Excerpt to read.

=== Section Start ===

Critics of China’s one-child policy appear to have sensed a shift in momentum. A group of 15 prominent Chinese scholars issued a open letter on Thursday calling for a rethink of country’s family-planning laws, arguing that the law in its present form is incompatible with China’s increasing respect for human rights and need for sustainable economic development.

It was the second open call for reform of the one-child policy this week, and comes less than a month after the shocking story of a seven-months pregnant woman forced undergo an abortion ignited a firestorm of anger online.

“The birth approval system built on the idea of controlling population size as emphasized in the current ‘Population and Family Planning Law’ does not accord with provisions on the protection of human rights contained in the nation’s constitution,” the authors of Thursday’s letter wrote, adding that a rewriting of the law was “imperative.”

The list of signatories included several high-profile figures, including Beijing University sociologist Li Jianxin and well-known Internet entrepreneur-cum-economist James Liang.

[...]

Family planning has been a hot topic of conversation on China’s Internet ever since mid-June, when graphic photos of 23-year-old Feng Jianmei lying on a hospital bed next to her seven-months old fetus were posted online. According to family members, Ms. Feng—who already has a 5-year-old daughter—was forced to terminate her pregnancy after she and her husband failed to come up with the cash to pay a 40,000 yuan ($6,300) fine for having a second child.

[...]

Though it gestured at the ominous economic implications of the one-child policy, Thursday’s letter focused much more on issues of law and reproductive rights, specifically mentioning the furor over Ms. Feng’s forced abortion as evidence of the need for reform. “Behind these incidents are clear limitations and defects in the nation’s family planning laws,” it read.

=== Section End ===

Extracted material.

=== Section Start ===

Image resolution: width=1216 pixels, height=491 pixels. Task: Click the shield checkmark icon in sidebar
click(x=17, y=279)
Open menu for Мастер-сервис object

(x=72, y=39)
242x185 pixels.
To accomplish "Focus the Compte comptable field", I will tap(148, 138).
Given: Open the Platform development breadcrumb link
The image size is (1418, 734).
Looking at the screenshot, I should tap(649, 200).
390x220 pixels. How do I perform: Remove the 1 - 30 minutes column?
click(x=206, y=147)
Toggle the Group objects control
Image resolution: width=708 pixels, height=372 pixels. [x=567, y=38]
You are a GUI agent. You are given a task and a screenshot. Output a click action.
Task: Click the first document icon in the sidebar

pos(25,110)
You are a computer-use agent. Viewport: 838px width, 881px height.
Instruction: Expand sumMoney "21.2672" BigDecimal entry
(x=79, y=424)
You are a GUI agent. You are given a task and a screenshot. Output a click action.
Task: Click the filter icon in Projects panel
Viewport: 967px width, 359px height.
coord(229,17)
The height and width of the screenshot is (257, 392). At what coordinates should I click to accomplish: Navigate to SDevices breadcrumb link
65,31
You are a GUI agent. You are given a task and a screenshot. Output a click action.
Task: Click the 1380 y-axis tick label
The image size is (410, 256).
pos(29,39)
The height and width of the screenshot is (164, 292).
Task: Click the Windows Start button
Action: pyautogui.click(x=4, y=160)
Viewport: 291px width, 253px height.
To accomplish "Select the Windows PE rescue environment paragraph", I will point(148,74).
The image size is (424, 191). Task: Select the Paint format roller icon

=== Section End ===

Task to carry out.
In the text on China's one-child policy, write out everything from "Family planning has" down to "a second child." again, changing "graphic" to "disturbing".

Output for this task.
Family planning has been a hot topic of conversation on China’s Internet ever since mid-June, when disturbing photos of 23-year-old Feng Jianmei lying on a hospital bed next to her seven-months old fetus were posted online. According to family members, Ms. Feng—who already has a 5-year-old daughter—was forced to terminate her pregnancy after she and her husband failed to come up with the cash to pay a 40,000 yuan ($6,300) fine for having a second child.